As funds increase and options expand, there is an increasing realization that non-financial barriers, such as lack of qualified human resources, limited technical support, weak procurement and distribution systems and program management, are becoming barriers to success.

Adequate financial resources for commodities are an essential but not a sufficient basis for successful malaria programs. Due to years of neglect, the start-up phase involves considerable infrastructure and capacity building. Grantees require time to develop efficient systems to receive and spend funds and successfully implement programs.

While the Global Fund has become the largest single malaria donor, these advances are happening in a broader context. There are at least three new major funding mechanisms and bilateral support is increasing, providing unprecedented levels of new funding.
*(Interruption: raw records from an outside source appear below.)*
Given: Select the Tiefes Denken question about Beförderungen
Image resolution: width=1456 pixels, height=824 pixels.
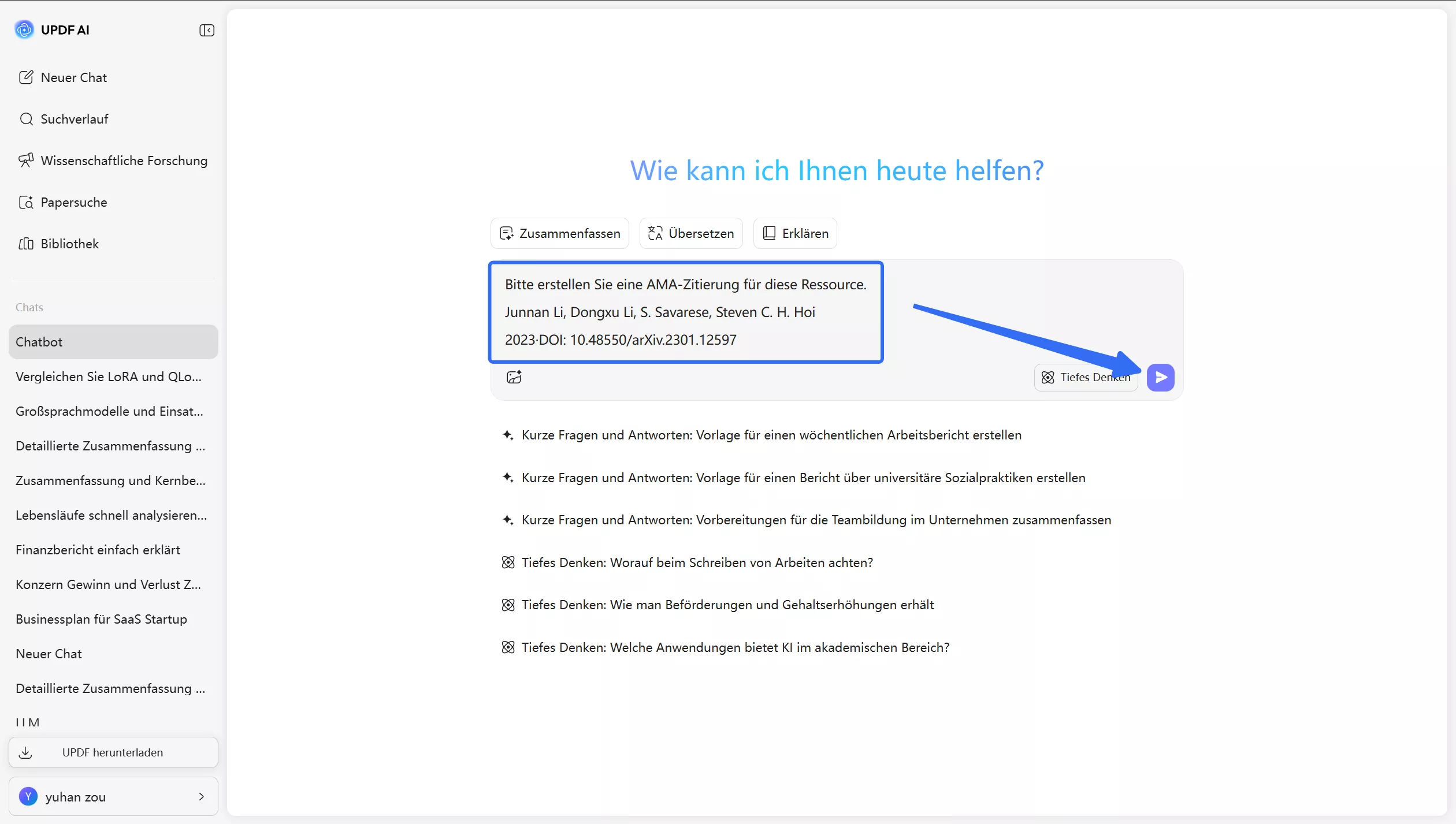Looking at the screenshot, I should click(x=727, y=604).
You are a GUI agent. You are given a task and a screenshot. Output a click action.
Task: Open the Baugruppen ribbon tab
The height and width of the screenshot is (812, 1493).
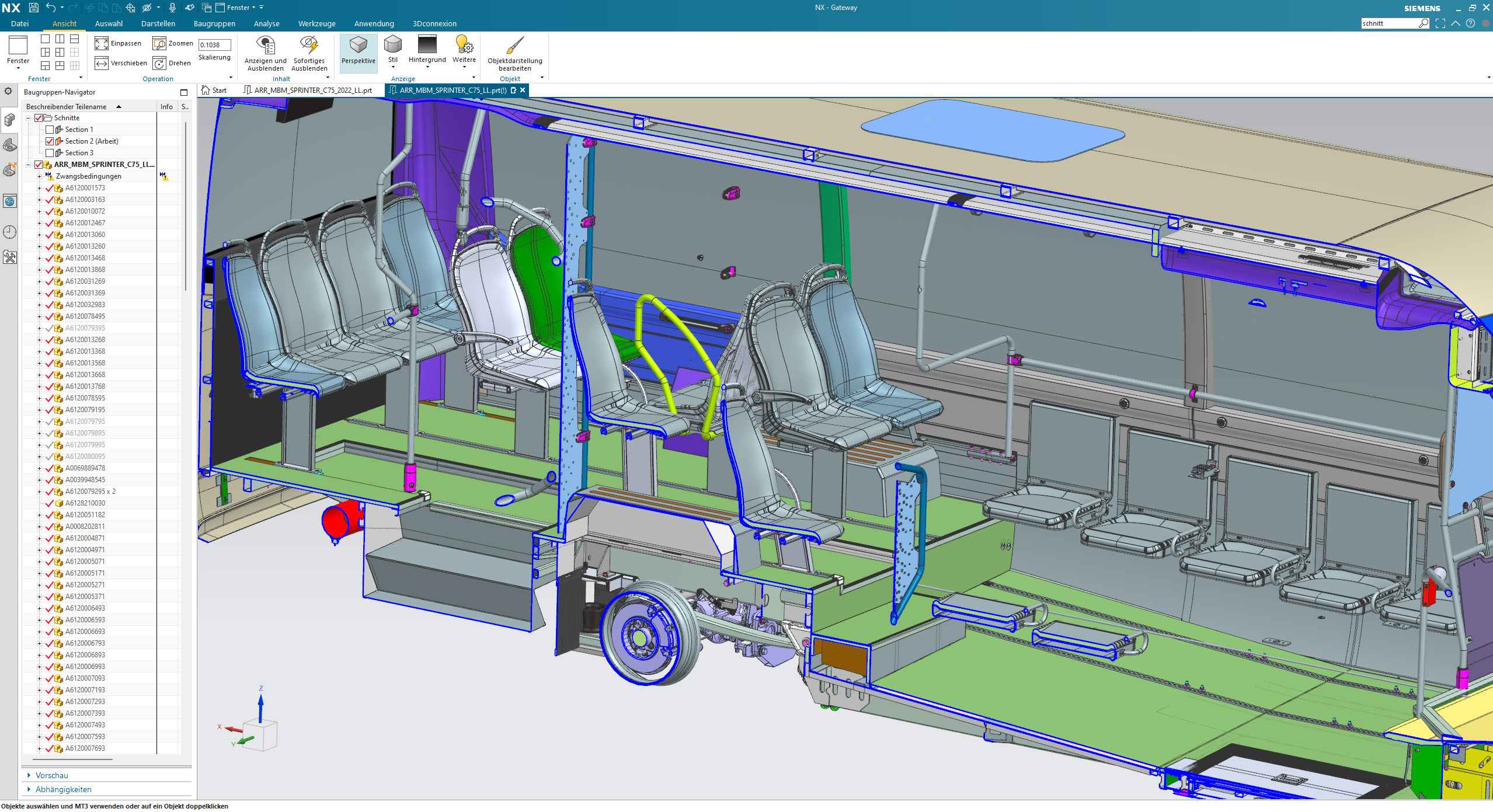[x=214, y=24]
Importantly, there is improved coordination between donors and with technical partners. A revitalized RBM Partnership is expanding and taking on the role of a global coordinating mechanism. Most importantly, we have political will and commitment for malaria control. Governments of poor nations and rich nations are now more focused on the urgency and prospects for tackling malaria than they were five years ago. Together, these new developments have brought hope that the burden of malaria can be dramatically reduced in large parts of Africa, including in the most remote and poor populations, and even eliminated as a public health problem in some areas within the next decade.